Quels sont les nouveaux apports maximaux tolérables ?
Dans le cadre de la révision des limites supérieures de sécurité pour certains nutriments, l’Autorité Européenne de Sécurité des Aliments (EFSA) a publié son évaluation à propos des 9 nutriments sur lesquels la Commission Européenne l’avait invitée à travailler :
Le sélénium (en priorité)
Les vitamines A, B6, D, E
Le béta-carotène
Les vitamines et les minéraux essentiels sont des micronutriments indispensables au fonctionnement normal du corps humain. Cependant, ils peuvent entraîner des effets néfastes sur la santé s'ils sont consommés en excès.
Les principes de l'EFSA pour l'établissement d'AMT ou apport maximal tolérable (tolerable upper intake level UL) pour les vitamines et les minéraux ont été initialement élaborés par le Comité scientifique de l'alimentation humaine (Scientific Committee on Food SCF) en 2000.

• DONNÉES SOURCES:
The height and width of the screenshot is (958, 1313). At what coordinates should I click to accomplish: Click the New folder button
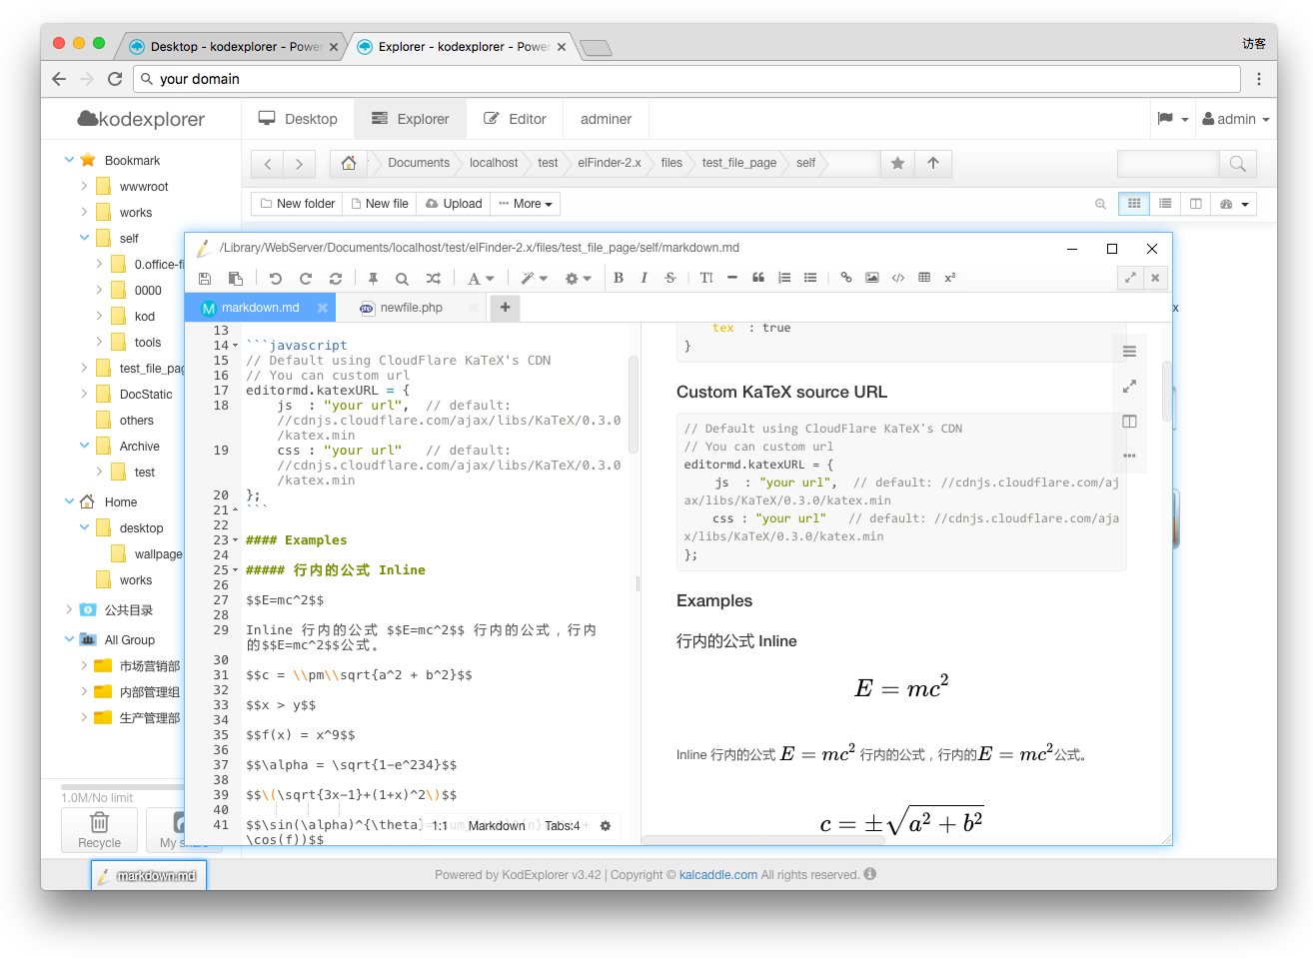tap(297, 204)
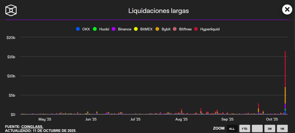Click the blank zoom button between YTD and 3M
295x133 pixels.
click(257, 129)
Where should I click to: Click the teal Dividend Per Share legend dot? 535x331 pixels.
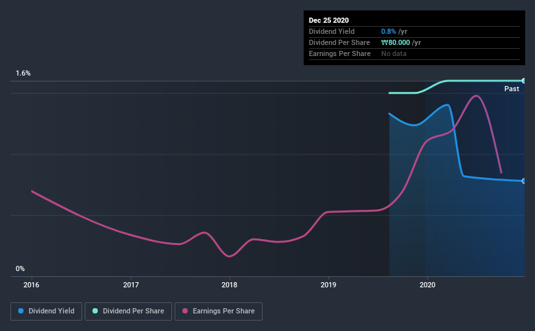[95, 311]
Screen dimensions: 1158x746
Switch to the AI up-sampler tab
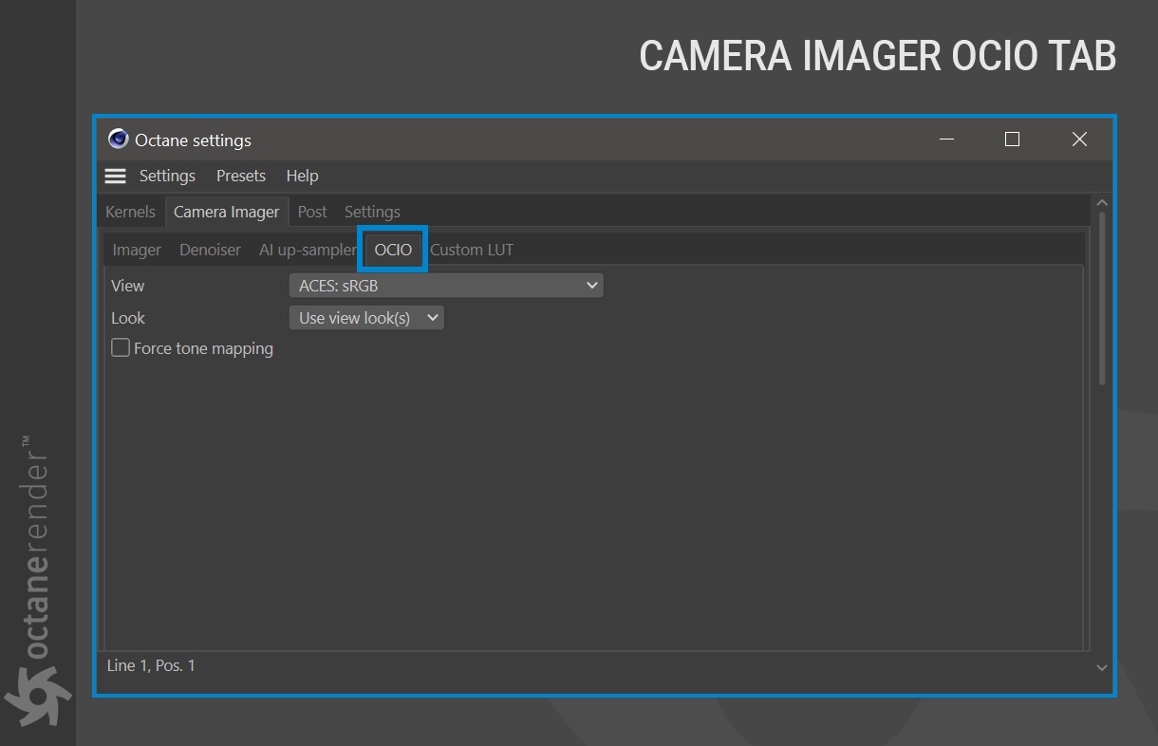(308, 250)
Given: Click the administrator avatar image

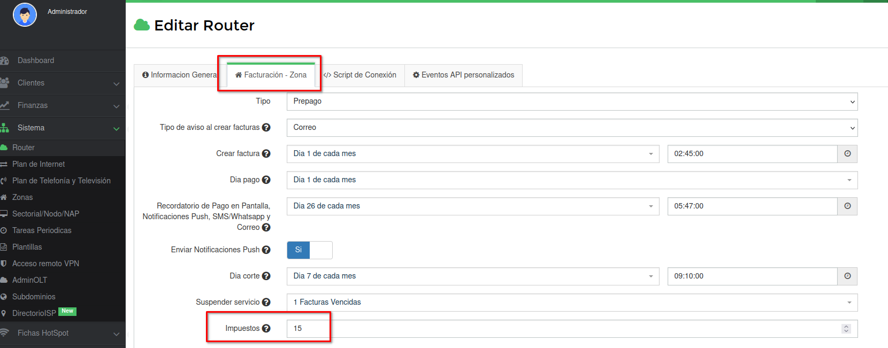Looking at the screenshot, I should click(x=25, y=15).

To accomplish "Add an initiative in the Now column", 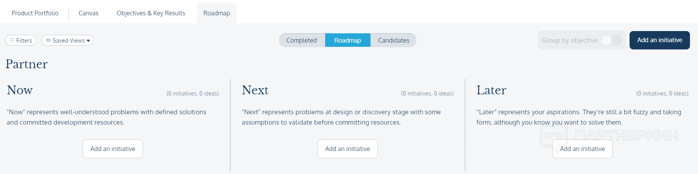I will [113, 149].
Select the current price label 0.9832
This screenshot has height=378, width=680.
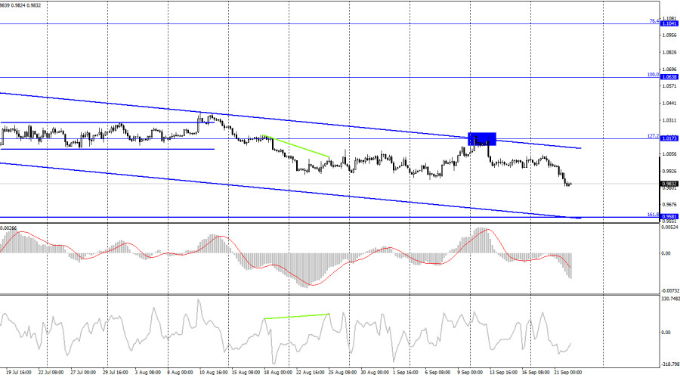[x=669, y=184]
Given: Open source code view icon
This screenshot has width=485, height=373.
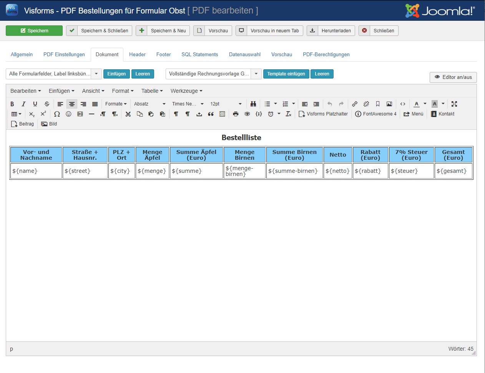Looking at the screenshot, I should coord(403,104).
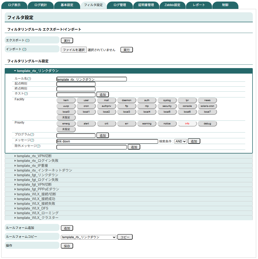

• ACTIVITÉS:
(1) D'après le texte source, pourquoi faut-il fixer des limites supérieures pour les vitamines et les minéraux essentiels ? Répondez en une à trois phrases.
(2) Merci de relever tous les organismes mentionnés dans le texte source.
(3) Recopiez tout le texte source, depuis « Les vitamines A, B6, D, E » jusqu'à « SCF) en 2000. ».
Les données forment un ensemble à part, indépendant du texte source.

• RÉPONSES:
(1) Les vitamines et les minéraux essentiels sont indispensables au fonctionnement normal du corps humain. Mais consommés en excès, ils peuvent avoir des effets néfastes sur la santé.

(2)
- l'Autorité Européenne de Sécurité des Aliments (EFSA)
- la Commission Européenne
- le Comité scientifique de l'alimentation humaine (Scientific Committee on Food SCF)

(3)
Les vitamines A, B6, D, E
Le béta-carotène
Les vitamines et les minéraux essentiels sont des micronutriments indispensables au fonctionnement normal du corps humain. Cependant, ils peuvent entraîner des effets néfastes sur la santé s'ils sont consommés en excès.
Les principes de l'EFSA pour l'établissement d'AMT ou apport maximal tolérable (tolerable upper intake level UL) pour les vitamines et les minéraux ont été initialement élaborés par le Comité scientifique de l'alimentation humaine (Scientific Committee on Food SCF) en 2000.